Records for the exercise:
◆ ◆ ◆
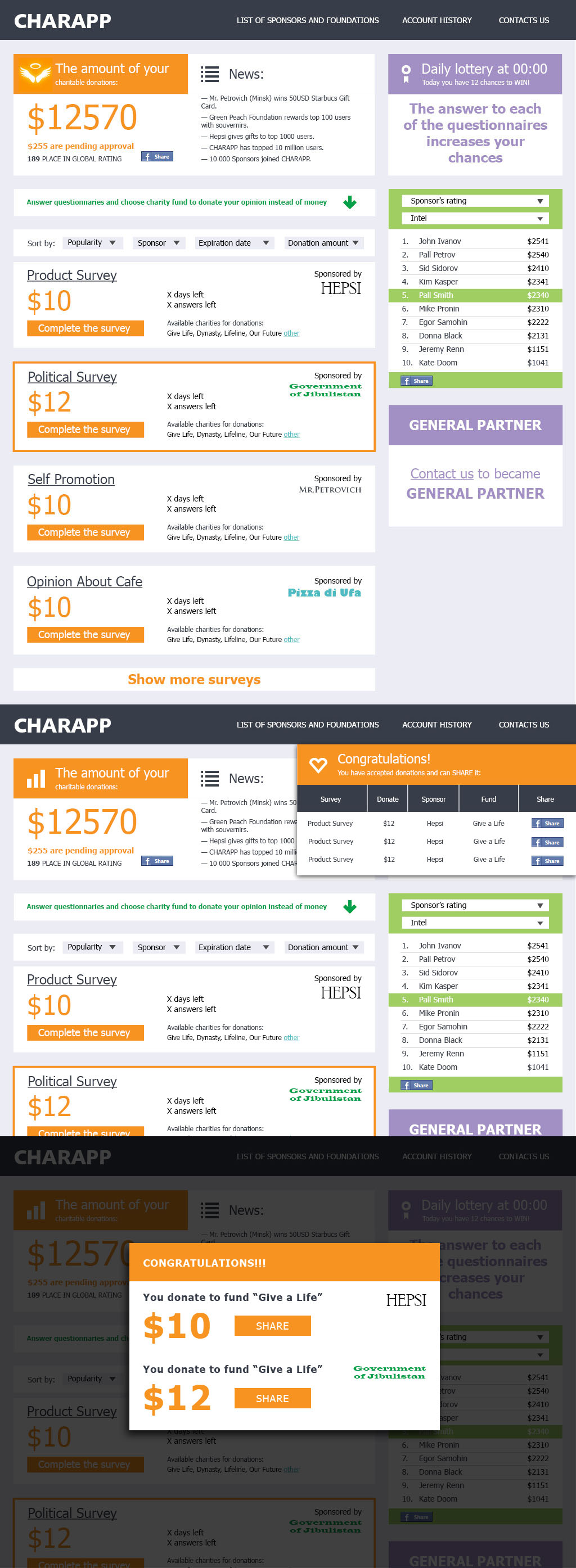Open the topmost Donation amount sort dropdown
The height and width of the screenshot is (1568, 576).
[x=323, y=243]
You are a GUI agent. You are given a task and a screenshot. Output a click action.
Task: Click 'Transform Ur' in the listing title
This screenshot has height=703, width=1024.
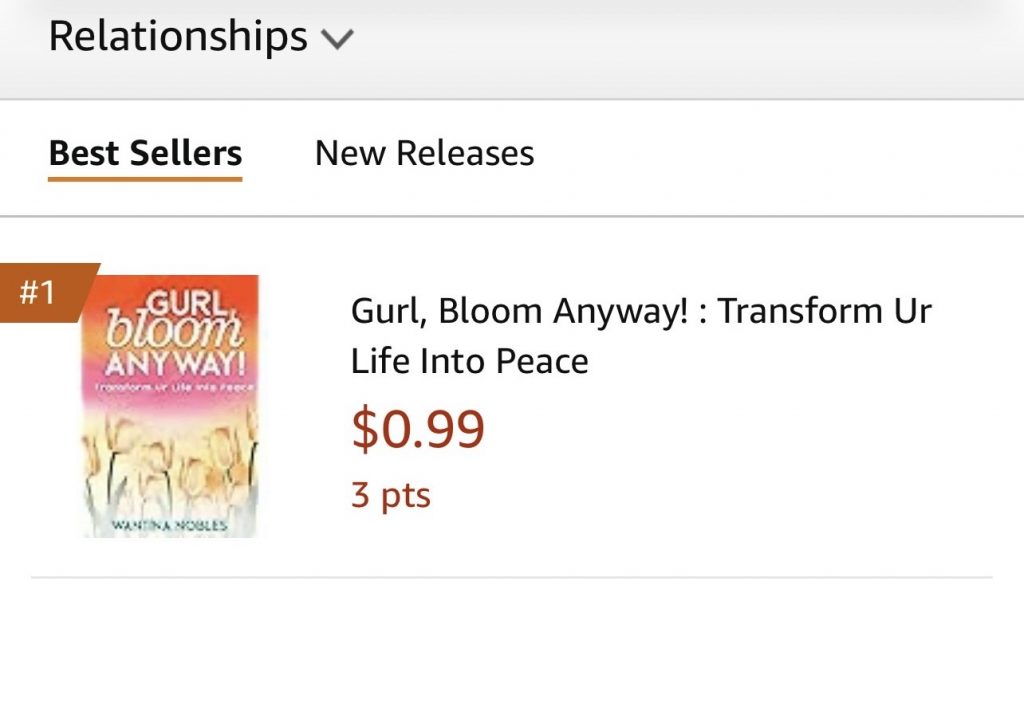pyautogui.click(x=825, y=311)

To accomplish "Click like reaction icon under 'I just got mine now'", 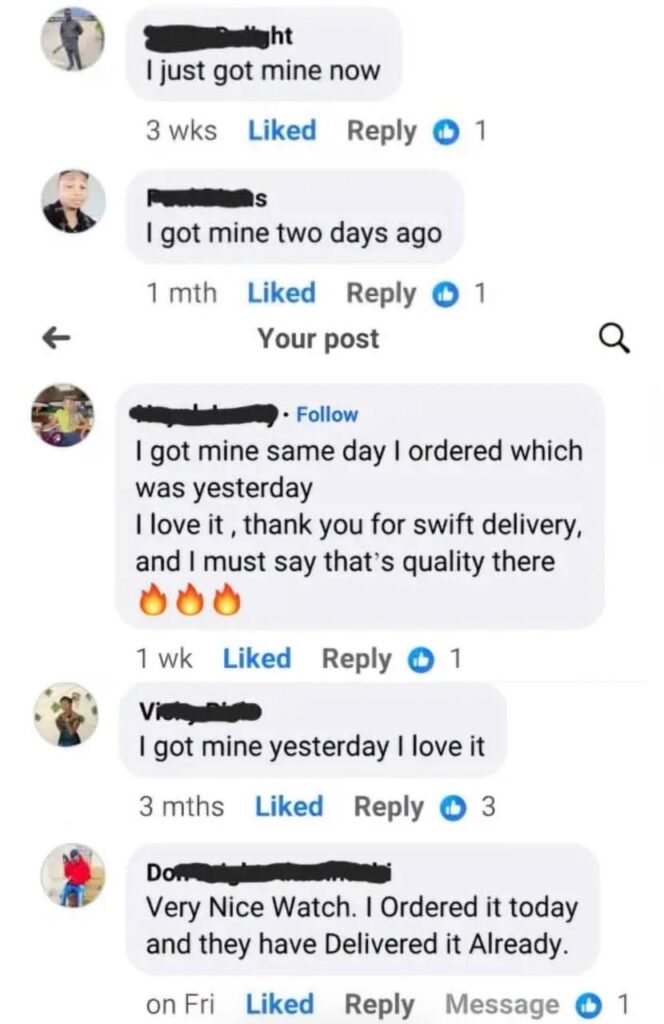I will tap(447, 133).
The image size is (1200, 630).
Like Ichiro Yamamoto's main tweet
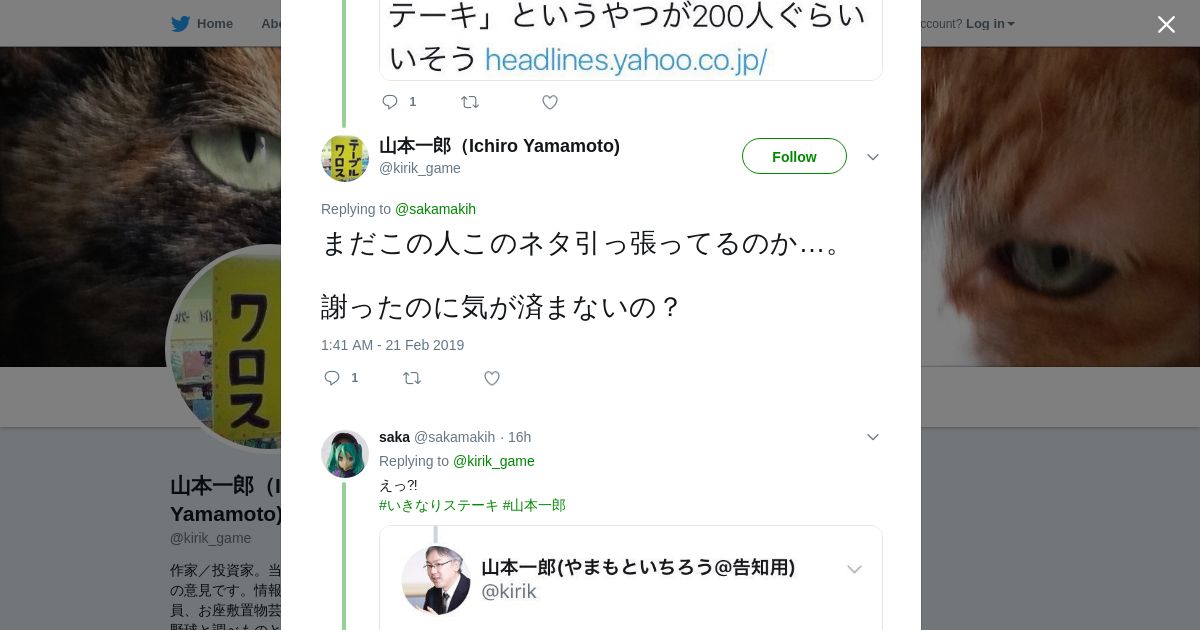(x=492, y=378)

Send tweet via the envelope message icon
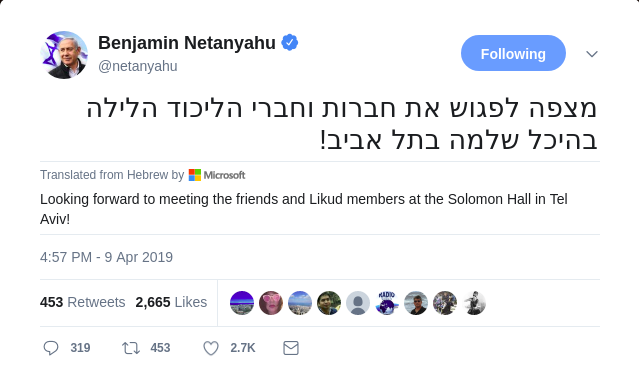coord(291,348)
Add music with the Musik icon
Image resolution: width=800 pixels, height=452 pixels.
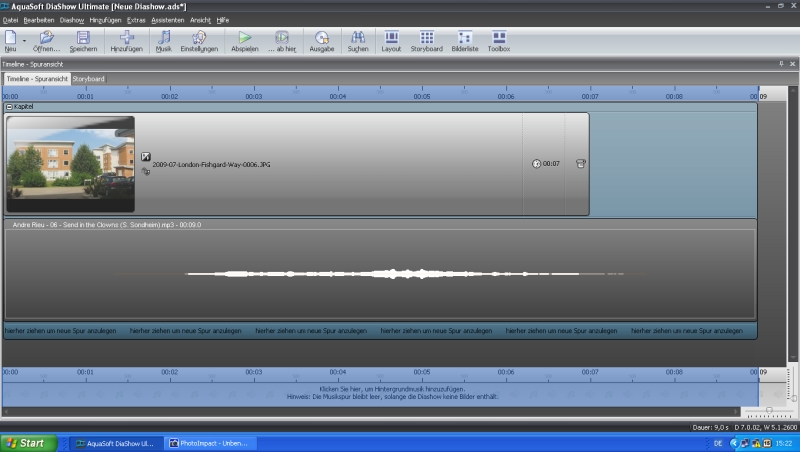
◆ ◆ ◆
Every line from the one containing "The image size is (1200, 630)." through the final line of the records above is to be written out exactly; nothing else, and no pictures.

The image size is (1200, 630).
Like Ichiro Yamamoto's main tweet
(x=492, y=378)

Send tweet via the envelope message icon
coord(291,348)
Add music with the Musik icon
Image resolution: width=800 pixels, height=452 pixels.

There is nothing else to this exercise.